Journal notes written beside the M25
Route 1 runs alongside the M25, separated by a metal barrier and a wide grass verge, which is filled with self-seeded Mediterranean plants, fennel, mallow, wild parsnip, rocket, hypericum , eryngium, mullein, teasel, wild chicory, euphorbia. Stateless seeds growing beside an English road. Very beautiful.  Apple trees fill the hedge, ripe with fruit - having grown from thrown-from-the-window-cores.

Journal note written alongside the Thames.
Pleasant riding. Flat, along a smooth tarmac path beside the flowing Thames. Traffic-free. Nearly home again. Passed sewage plants, recycling incinerators, nature parks, mounds created by the excavations of Crossrail, expansive river views, grey flats and new homes in ubiquitous yellow brick. And an old tyre warehouse. The messy part of the river. Then around a bend, the the city’s towers rise grey and jagged against a heavy sky and I feel the thrill of an adventurer who is returning home on the rising tide. 

Tyres at Gravesend

A disused tyre warehouse at near Gravesend.
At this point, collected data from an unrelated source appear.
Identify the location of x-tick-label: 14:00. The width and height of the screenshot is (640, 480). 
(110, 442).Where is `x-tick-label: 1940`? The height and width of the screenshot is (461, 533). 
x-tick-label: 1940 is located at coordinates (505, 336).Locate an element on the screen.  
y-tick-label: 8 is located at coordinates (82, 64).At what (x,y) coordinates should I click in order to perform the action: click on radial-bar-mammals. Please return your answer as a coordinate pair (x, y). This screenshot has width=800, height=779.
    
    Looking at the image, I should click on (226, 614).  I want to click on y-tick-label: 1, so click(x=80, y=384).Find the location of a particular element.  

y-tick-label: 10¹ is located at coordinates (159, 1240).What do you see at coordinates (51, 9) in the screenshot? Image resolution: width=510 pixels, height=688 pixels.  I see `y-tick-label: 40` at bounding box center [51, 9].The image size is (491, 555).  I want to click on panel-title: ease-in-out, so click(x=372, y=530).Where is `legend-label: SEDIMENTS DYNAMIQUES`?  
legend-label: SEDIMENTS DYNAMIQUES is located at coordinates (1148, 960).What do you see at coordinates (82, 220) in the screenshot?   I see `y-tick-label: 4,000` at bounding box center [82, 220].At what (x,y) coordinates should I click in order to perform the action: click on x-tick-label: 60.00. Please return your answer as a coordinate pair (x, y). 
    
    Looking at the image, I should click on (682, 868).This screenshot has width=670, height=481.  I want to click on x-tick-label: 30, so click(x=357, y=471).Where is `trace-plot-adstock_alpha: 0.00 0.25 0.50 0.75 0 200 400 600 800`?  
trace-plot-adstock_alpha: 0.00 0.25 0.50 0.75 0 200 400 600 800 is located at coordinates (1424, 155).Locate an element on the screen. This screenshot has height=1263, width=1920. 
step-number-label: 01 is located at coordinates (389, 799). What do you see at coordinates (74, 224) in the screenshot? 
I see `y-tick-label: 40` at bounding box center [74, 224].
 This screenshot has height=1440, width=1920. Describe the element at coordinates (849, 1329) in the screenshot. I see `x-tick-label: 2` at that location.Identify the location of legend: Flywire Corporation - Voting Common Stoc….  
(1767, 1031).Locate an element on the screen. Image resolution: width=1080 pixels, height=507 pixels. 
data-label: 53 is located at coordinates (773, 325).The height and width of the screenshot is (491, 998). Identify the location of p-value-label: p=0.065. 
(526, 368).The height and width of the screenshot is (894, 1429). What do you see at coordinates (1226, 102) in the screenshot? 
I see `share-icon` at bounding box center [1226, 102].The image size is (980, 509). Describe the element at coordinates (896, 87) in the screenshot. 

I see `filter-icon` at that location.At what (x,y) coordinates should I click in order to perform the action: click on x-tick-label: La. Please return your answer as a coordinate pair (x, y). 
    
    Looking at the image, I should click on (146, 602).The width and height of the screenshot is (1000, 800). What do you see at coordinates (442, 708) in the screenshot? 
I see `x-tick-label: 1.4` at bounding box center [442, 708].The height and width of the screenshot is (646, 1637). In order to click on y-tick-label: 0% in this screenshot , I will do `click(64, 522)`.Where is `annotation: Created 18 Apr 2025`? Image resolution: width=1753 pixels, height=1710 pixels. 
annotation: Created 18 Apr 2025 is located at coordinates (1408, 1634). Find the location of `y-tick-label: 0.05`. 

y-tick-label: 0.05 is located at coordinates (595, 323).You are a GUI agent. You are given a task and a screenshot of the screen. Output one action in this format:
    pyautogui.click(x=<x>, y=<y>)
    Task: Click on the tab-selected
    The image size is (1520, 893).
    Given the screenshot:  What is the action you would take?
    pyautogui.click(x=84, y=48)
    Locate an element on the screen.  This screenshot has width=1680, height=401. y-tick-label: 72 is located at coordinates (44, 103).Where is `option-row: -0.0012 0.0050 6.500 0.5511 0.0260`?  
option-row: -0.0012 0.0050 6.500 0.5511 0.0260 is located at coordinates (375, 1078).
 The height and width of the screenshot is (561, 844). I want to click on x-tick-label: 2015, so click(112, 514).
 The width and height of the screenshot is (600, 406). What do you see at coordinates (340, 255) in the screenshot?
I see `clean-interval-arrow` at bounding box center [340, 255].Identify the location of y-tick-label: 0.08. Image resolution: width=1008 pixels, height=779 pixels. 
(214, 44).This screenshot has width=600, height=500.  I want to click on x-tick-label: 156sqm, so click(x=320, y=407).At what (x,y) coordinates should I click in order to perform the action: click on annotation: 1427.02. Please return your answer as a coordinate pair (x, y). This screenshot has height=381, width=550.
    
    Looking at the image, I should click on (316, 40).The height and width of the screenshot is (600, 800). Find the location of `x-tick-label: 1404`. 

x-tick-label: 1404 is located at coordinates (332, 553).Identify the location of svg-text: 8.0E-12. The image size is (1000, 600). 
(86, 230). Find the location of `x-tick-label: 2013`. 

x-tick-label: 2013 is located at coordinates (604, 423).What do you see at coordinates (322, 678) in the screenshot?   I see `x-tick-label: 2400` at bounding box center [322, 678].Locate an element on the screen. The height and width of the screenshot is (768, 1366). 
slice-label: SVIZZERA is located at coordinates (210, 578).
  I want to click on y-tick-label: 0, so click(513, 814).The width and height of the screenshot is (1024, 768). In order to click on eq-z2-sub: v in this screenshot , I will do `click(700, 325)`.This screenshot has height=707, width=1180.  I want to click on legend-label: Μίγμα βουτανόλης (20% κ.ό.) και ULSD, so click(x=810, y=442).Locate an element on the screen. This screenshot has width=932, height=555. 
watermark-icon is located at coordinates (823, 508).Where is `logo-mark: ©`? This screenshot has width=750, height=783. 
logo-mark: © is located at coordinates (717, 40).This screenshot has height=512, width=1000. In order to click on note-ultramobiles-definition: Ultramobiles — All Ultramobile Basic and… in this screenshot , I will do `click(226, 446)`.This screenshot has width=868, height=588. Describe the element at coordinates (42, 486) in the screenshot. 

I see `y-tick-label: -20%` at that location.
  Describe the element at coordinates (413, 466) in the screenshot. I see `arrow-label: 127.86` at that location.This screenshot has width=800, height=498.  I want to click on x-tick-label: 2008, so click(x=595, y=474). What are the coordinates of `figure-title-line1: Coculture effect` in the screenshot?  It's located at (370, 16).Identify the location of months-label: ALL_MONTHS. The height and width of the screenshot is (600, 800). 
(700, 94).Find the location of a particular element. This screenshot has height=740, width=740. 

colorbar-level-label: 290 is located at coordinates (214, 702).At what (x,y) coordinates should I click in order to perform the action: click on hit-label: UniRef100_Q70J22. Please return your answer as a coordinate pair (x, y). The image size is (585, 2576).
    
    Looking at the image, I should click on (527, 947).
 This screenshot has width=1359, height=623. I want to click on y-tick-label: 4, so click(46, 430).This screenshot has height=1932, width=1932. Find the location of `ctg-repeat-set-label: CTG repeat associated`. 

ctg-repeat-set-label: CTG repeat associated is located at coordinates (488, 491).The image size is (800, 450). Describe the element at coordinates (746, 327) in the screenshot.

Journal note written in the National Maritime Museum, Greenwich.
I am sitting on a bench in the sun, trying to calm down having been round the mis-named National Maritime Museum. I am seething like a roiling sea. This museum is a joke. A total and terrible joke. It must be de-listed, have all government funding withdrawn.
We are a nation of the sea. Britain’s soft landscape, its chalk and limestone hills were once a seabed, its great public buildings built from sea-made rock. It’s weather is classified as maritime. Our wealth has been derived from the sea. Fish and salt, war and wood. Our maritime courage, our curiosity and desire to explore beyond our shores is unique amongst all nations. And for sure, like other Western Powers, we exploited what we found, for a nation’s self-enrichment. Around the country, there are monuments, squares and streets named after these men - and for seafaring, we are talking about men. Local communities are proud of their seamen sons. So one would expect that the National Maritime Museum would seek to celebrate some of the Nation’s maritime achievements.
No honourable and ancient institution - if you can see Britain as an institution - is without its ancient and dis-honourable crimes. This museum is hell-bent on denigrating every seaman and tabloidising every conceivable ill. No man in the National Pantheon is spared. They were all self-motivated crooks, rapists, lured by greed and self-interest. Drake, Frobisher, Nelson, panned. Exhibits focus on slavery, brutality, exploitation. ‘How do you think you would feel if a white person landed on your shores and claimed you for his Queen?’
What a joke of a museum. What a sorry place. Someone should take away the title, ‘National’.